Methotrexate and relative risk of dementia amongst patients with rheumatoid arthritis: a multi-national multi-database case-control study.
Newby D., Prieto-Alhambra D., Duarte-Salles T., Ansell D., Pedersen L., van der Lei J., Mosseveld M., Rijnbeek P., James G., Alexander M., Egger P., Podhorna J., Stewart R., Perera G., Avillach P., Grosdidier S., Lovestone S., Nevado-Holgado AJ.

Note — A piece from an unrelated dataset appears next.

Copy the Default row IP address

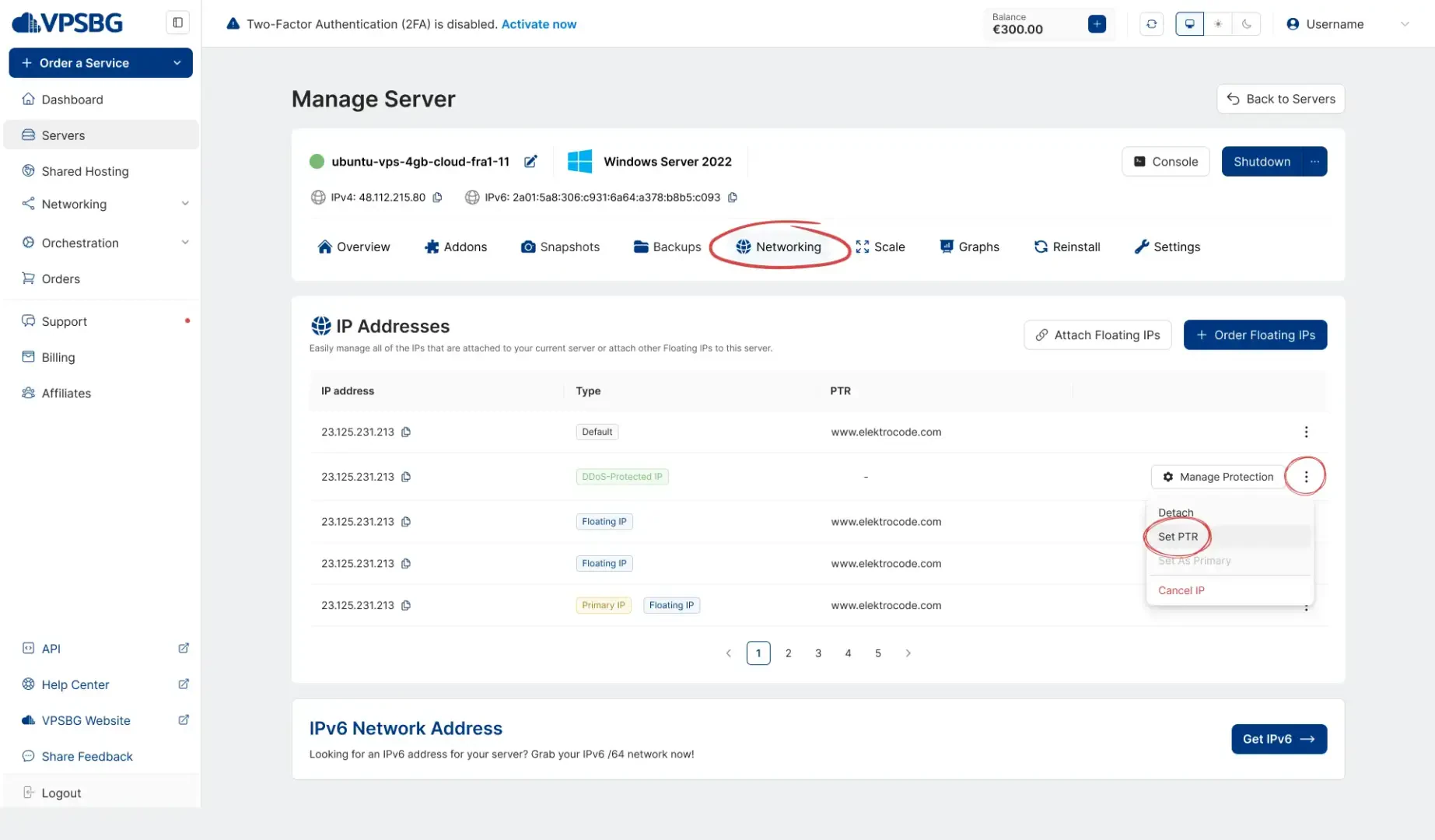[406, 432]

BACKGROUND: Inflammatory processes have been shown to play a role in dementia. To understand this role, we selected two anti-inflammatory drugs (methotrexate and sulfasalazine) to study their association with dementia risk. METHODS: A retrospective matched case-control study of patients over 50 with rheumatoid arthritis (486 dementia cases and 641 controls) who were identified from electronic health records in the UK, Spain, Denmark and the Netherlands. Conditional logistic regression models were fitted to estimate the risk of dementia. RESULTS: Prior methotrexate use was associated with a lower risk of dementia (OR 0.71, 95% CI 0.52-0.98). Furthermore, methotrexate use with therapy longer than 4 years had the lowest risk of dementia (odds ratio 0.37, 95% CI 0.17-0.79). Sulfasalazine use was not associated with dementia (odds ratio 0.88, 95% CI 0.57-1.37). CONCLUSIONS: Further studies are still required to clarify the relationship between prior methotrexate use and duration as well as biological treatments with dementia risk.